Rather than the estimated $2 trillion investment in infrastructure that is needed and that could set our country up for sustained growth in the coming decades, Biden has proposed, and the House approved today, a $1.9 trillion COVID relief plan -- a quarter of which will fund $1,400 checks to individuals that could be spent on rent, utilities and health care, but could also be spent on Xboxes, Tostitos and White Claws.
No doubt a COVID relief bill of some amount is critical to fund testing, vaccine distribution, and improved safety measures -- as well as provide immediate relief to people suffering acute housing, employment and healthcare crises due to the pandemic. But $1.9 trillion dollars is an enormous number. To put it in perspective, that is about half of the entire $3.8 trillion in tax revenue the US expects to raise in FY 2021. If we're going to increase federal spending by that magnitude, wouldn't we rather have it go into lasting structural improvements with tangible long-term value, rather than shot-in-the-arm "stimulus" checks that will quickly dissipate?
Investment in roads, airports, electrical grids, water utilities, communications networks and other infrastructure is exactly the kind of economic stimulus we need. Instead of giving away free money, let's hire and train Americans to build what needs to be built to renew our prosperity for the long-haul. Such projects not only create jobs but lay the foundation for ongoing economic growth.
Sometime around the Reagan Administration, which was still riding the coattails of the huge infrastructure investments of the post-war boom, it became taboo to invest in infrastructure. Big government spending was the enemy and huge sectors of the economy were privatized, from transportation to electrical grids to communication networks. But private companies simply cannot make investments of the scale and time horizon of the federal government, so it didn’t happen for decades. And Texas is the latest reminder of how dangerous under-invested, private-sector infrastructure can be.

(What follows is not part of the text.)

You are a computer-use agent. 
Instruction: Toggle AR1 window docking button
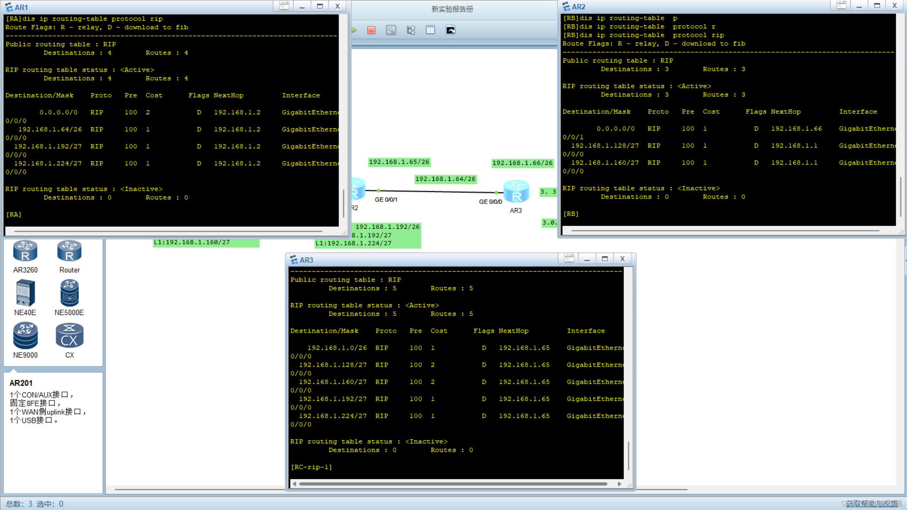click(x=284, y=6)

We're now all paying the price of our crumbling, nearly century-old infrastructure. We have a housing crisis, but we don't build more affordable housing. We have an education crisis, but we don't invest in our schools. We have a health care crisis, but we don't invest in affordable and accessible hospitals for everyone. In the rush to spend on COVID relief, I hope we don’t miss the long-term opportunity to invest in infrastructure. It’s time to build.